Torcedores canadenses vestiam as cores do país e rostos pintados com a folha de bordo para celebrar a seleção nacional na Copa do Mundo. No entanto, a ideia de dividir a organização do torneio com os Estados Unidos perdeu parte do encanto diante das recentes tensões políticas entre as nações. A decisão de sediar conjuntamente o Mundial, aprovada em 2018, agora é vista com ressalvas por muitos que se sentem afetados pela retórica do presidente americano Donald Trump.
Donald Trump voltou a ameaçar transformar o Canadá no 51º estado americano e questionou a renovação do acordo comercial entre EUA, Canadá e México, as três nações que recebem a edição deste ano do Mundial. Essas declarações, somadas à imposição de tarifas sobre aço, alumínio e automóveis canadenses, e a comentários depreciativos sobre o primeiro-ministro Mark Carney, geraram um sentimento de desapreço e levaram muitos canadenses a boicotar produtos americanos e cancelar viagens ao país vizinho. Para Catherine Paternal, de 44 anos, torcedora de Mississauga, "A Copa do Mundo é sobre unir países. Não sinto que os Estados Unidos sejam um bom exemplo disso neste momento."
Entre os torcedores ouvidos pela Reuters, a maioria afirmou que não pretende deixar as diferenças políticas de lado durante a competição. "De jeito nenhum", respondeu Linda Anson, 68 anos, ao ser questionada se viajaria aos Estados Unidos para acompanhar partidas, citando as declarações de Trump como principal motivo. Seu marido, Bruce, complementou: "Somos uma nação soberana."
Liam Delaney, que foi direto do trabalho ao estádio em Toronto para acompanhar a estreia do Canadá contra a Bósnia e Herzegovina, também criticou o impacto das declarações americanas. "Acho que ele está prejudicando o futebol na América do Norte. Ele está fazendo a gente parecer muito mal", afirmou.
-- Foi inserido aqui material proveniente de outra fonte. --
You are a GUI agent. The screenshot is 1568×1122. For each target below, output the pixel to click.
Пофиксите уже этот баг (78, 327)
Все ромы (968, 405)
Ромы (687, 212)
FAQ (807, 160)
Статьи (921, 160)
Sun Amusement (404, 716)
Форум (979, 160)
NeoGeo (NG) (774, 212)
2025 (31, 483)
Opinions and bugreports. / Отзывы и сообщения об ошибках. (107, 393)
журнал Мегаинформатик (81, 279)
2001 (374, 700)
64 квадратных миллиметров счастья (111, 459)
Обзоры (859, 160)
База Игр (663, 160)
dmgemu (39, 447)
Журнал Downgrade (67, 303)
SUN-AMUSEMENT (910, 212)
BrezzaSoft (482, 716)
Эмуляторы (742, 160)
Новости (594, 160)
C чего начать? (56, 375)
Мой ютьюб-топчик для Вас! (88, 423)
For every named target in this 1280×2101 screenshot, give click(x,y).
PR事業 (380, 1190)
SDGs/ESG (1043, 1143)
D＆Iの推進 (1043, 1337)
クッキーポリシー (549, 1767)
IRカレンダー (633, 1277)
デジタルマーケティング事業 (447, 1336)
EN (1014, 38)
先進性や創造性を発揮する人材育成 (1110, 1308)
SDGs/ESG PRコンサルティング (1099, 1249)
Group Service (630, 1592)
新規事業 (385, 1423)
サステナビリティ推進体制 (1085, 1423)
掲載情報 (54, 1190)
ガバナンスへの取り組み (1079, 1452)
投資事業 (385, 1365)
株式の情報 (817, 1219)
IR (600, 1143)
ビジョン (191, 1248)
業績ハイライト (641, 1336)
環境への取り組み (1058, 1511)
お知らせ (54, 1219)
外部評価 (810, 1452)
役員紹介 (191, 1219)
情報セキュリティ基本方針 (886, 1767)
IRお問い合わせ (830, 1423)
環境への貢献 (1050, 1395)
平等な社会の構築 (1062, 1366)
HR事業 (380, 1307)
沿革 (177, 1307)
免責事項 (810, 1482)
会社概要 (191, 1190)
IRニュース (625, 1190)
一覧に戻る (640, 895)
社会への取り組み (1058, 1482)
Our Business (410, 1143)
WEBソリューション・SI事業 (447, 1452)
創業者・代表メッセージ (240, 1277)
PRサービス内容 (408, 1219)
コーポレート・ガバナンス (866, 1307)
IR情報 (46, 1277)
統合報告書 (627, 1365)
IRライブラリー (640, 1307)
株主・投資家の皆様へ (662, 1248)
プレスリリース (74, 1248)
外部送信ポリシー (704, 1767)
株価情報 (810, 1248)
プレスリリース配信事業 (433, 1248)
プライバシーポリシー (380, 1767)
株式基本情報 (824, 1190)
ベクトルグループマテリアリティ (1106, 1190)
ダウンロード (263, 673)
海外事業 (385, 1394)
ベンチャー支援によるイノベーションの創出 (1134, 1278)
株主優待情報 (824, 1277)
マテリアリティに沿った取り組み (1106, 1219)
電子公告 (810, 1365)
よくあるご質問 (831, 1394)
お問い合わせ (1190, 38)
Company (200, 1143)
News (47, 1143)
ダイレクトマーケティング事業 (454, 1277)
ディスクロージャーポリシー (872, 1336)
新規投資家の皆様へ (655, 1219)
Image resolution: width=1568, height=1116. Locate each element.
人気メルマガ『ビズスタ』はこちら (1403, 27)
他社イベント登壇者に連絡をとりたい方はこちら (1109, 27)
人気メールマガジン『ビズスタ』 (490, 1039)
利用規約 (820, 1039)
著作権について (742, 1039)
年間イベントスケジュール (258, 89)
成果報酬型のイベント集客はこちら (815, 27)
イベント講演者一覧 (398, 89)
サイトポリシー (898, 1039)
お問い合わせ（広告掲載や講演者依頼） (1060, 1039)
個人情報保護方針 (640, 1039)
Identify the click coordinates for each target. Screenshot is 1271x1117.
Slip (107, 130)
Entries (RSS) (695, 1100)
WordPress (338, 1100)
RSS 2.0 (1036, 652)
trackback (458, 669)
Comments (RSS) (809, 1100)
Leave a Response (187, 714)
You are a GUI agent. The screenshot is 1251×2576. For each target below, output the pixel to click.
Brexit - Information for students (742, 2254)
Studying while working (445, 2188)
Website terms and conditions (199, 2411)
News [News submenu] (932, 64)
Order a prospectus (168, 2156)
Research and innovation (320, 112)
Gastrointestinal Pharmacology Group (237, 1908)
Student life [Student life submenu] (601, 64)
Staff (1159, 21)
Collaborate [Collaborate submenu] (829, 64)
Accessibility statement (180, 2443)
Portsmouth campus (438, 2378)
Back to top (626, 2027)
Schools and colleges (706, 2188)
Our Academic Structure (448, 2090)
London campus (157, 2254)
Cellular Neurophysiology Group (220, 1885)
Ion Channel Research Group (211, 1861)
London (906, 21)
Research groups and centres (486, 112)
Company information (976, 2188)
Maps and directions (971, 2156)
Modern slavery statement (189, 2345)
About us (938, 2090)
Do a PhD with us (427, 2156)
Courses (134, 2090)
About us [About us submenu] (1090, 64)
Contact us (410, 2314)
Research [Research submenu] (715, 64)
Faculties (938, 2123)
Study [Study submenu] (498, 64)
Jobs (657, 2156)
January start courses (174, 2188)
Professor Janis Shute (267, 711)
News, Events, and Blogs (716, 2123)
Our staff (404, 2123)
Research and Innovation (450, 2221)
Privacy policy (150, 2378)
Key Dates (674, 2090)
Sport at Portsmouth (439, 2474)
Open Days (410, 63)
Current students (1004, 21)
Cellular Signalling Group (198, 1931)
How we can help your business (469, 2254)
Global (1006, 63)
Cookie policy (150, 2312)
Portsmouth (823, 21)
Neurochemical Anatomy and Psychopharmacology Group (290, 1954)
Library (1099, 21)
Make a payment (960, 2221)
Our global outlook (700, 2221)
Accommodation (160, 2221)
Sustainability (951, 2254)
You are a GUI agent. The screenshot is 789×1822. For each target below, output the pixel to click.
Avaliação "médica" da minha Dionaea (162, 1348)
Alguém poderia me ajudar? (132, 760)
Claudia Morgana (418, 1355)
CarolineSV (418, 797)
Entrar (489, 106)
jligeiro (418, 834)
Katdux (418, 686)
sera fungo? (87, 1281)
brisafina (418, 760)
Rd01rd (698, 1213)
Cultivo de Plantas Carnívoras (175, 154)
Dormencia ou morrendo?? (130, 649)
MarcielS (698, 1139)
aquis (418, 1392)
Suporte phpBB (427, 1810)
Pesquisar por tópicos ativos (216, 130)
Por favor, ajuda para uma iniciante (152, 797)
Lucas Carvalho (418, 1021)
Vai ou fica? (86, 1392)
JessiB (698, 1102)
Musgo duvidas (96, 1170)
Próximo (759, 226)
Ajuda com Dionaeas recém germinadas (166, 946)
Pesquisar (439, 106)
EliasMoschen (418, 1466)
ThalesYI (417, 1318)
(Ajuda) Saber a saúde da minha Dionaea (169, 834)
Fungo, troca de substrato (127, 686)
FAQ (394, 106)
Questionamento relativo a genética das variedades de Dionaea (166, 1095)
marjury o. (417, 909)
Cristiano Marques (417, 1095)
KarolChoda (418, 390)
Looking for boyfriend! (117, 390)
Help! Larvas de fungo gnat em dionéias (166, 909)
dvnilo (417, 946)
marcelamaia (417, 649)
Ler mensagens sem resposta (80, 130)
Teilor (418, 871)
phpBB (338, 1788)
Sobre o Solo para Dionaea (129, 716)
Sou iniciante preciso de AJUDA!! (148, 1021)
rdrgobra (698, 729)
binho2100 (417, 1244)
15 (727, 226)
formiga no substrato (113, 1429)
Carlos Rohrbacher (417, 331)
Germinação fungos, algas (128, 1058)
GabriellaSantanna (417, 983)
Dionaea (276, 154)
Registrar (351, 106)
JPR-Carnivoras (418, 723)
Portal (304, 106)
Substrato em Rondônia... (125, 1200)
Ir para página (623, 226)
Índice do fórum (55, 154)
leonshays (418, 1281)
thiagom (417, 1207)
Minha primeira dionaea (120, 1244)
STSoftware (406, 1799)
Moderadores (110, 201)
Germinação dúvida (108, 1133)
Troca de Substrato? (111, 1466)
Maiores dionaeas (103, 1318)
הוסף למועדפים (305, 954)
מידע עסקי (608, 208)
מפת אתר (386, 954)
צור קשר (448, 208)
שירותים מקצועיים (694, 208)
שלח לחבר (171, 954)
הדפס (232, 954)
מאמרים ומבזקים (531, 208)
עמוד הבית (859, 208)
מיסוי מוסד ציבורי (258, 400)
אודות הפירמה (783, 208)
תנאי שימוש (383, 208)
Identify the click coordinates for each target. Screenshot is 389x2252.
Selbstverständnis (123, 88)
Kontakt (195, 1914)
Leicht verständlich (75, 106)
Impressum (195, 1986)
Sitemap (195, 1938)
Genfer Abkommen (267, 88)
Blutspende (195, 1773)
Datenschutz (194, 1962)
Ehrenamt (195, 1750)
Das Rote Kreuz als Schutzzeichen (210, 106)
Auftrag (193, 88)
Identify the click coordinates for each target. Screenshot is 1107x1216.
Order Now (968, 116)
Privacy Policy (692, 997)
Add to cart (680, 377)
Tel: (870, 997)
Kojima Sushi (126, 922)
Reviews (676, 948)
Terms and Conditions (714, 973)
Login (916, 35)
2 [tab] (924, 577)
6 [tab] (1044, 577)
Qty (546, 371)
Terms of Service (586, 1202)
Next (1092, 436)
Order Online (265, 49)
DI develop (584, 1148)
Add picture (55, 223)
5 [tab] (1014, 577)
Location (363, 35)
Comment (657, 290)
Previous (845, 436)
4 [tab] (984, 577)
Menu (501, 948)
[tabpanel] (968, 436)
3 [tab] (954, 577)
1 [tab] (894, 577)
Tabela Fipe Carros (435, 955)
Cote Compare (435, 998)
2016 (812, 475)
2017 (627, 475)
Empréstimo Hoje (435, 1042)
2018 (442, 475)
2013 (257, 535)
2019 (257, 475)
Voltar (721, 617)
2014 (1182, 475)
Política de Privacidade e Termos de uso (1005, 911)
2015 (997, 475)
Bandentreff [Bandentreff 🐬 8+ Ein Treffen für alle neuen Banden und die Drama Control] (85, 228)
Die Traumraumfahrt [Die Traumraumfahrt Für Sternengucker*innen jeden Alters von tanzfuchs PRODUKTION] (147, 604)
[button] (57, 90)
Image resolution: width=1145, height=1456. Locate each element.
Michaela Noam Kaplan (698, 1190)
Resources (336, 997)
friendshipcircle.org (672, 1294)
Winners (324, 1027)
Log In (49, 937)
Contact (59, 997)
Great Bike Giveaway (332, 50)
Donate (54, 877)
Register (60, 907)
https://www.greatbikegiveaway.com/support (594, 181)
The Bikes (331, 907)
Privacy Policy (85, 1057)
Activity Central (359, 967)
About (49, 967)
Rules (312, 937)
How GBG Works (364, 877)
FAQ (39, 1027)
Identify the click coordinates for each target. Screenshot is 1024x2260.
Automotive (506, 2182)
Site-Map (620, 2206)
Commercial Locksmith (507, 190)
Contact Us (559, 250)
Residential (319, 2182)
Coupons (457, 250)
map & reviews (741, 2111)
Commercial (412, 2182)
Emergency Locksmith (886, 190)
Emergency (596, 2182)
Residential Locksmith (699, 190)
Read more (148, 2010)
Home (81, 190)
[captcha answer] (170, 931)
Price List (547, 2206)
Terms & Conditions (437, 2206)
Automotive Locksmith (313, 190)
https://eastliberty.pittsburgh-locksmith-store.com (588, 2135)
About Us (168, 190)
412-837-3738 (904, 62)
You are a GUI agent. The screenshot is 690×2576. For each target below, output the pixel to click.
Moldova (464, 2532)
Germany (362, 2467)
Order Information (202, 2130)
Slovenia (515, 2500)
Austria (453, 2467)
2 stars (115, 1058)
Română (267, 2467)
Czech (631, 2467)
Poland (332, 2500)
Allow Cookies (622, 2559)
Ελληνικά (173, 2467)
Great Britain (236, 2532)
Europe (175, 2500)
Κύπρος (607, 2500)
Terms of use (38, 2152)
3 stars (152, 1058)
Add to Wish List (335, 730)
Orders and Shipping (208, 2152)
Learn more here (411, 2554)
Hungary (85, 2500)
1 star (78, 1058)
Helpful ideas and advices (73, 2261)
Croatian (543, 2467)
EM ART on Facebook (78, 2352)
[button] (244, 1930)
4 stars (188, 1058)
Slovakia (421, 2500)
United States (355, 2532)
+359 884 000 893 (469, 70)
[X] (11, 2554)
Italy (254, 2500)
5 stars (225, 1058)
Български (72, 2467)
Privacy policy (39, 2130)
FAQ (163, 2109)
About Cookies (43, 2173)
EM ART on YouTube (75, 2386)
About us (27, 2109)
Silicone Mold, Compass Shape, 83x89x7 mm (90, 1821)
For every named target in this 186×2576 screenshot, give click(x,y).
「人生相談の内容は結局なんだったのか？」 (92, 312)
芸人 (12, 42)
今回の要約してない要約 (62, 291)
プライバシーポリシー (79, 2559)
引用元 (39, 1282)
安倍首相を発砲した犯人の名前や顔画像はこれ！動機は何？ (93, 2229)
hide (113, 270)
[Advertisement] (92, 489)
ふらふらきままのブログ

Pesquisas recentes confirmam o sentimento: 80% dos canadenses acreditam que os Estados Unidos estão seguindo na direção errada, e 53% consideram que o boicote a produtos e viagens aos EUA fortaleceu a posição do Canadá nas negociações.
Mauricio Gonzalez, canadense de origem mexicana, propõe uma visão diferente, defendendo que as tensões sejam deixadas de lado durante o torneio. "Deixem isso de lado... aproveitem o futebol por um mês e depois retomem tudo", disse. Oficialmente, o Canadá afirma que a preparação conjunta com Estados Unidos e México tem sido positiva e que os três países trabalham em parceria para garantir o sucesso da Copa, um evento que exige coordenação entre autoridades e a FIFA.
A torcedora Catherine Thomas, de Oshawa, relembrou uma época em que Canadá e Estados Unidos eram vistos como aliados próximos. "Quando começamos esse projeto da Copa, os EUA e o Canadá ainda eram amigos. Não sinto mais isso em relação aos Estados Unidos", afirmou. A situação se estendeu ao ex-primeiro-ministro Justin Trudeau, que virou alvo de críticas após assistir à abertura da Copa nos Estados Unidos em vez da estreia canadense em casa, sendo visto ao lado da cantora Katy Perry. Trudeau comentou nas redes sociais: "Às vezes, os deveres de namorado chamam. Mas vocês sabem por quem estou torcendo para levantar a taça."